I think they found the wrong group from which to solicit funds. Wouldn't it stand to reason that those who have checked-out the most materials, also pay the highest fines for checking out said materials? We all know that I am ultra-organized to a fault and I have various checks and balances to assure that our materials return from whence they came on time and in the condition with which we found them. But I share a library card with 8 others who do not share my interest in organization and rule-abiding. We have definitely paid our share of fines and bought our fair (or not so fair) share of books that were deemed unreturnable. I am quite certain we have paid the equivalent of at least one full shelf of books in that library so I do not feel as if I owe them any more than that.
Okay, I have to admit, my Scrooge-like resistance is enhanced by my feelings toward librarians, feelings which go back to my childhood when I was scarred by the child-eating ladies employed by the local library. You may think the fact that I rode there by myself was a crime; even today that'd be much safer than letting a child loose in a library. They once had me in tears, insisting that I couldn't check out any more books because I hadn't returned the last one. I knew I had returned it, and my mom was as much an organization freak as me (where do you think I got it?) so of course it had been returned. I rode home, collected my mom, and we returned to the library to argue my innocence. The librarian was steadfast in her belief that I was a reprobate and would amount to nothing. Finally, we asked her if she had checked the shelves. She assured us that it would not be necessary to do so as we obviously had the book in our possession, and it was not in hers. So my mom sent me to look. Since it was one of my favorite books to check-out, I knew exactly where to look. And sure enough, there it was. As I proudly returned it to the librarian, she announced, "You obviously had it all along and were just hiding it so you could say you found it on the shelf." Yeah, Lady, that's it for sure.
It didn't get much better from there. In my elementary and junior high, we had a nasty librarian who hid behind an ultra-conservative veneer and insisted that Satan was hiding somewhere in most books and she had to personally save us from all of them. Later, when I taught at this school, the same librarian once tattled to the principal on me stating that I was using a banned book in my classroom. My sin? Reading Steven Kellogg's Chicken Little to my first graders. Apparently she had it on the teacher's shelves, not because she wished it to be used in the classroom, but because it was an excellent example of a book that should be banned for bullying, portraying hippos as fat and calling them such (aren't they?), and various other criminal elements.
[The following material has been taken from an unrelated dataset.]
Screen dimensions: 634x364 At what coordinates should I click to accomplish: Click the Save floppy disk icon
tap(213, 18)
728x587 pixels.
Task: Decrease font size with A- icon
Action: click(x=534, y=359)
And fast forward to the library that started out by congratulating my family on our high reading level. It was here that one control-freak insisted that we had to pay for a book with a loose page. Never mind that the book, on medieval knights, was clearly well-loved and falling apart in many areas. The page may have come loose on our watch, but not because of us. Now I don't let my kids borrow any books that look even remotely used unless we first have the librarian make a note of the flaws. They love me there!
Which must be why they are so happy with our outstanding checking-out and why they want my hard-earned money. Well, they can't have it. Call me Scrooge, but I believe I gave at the office.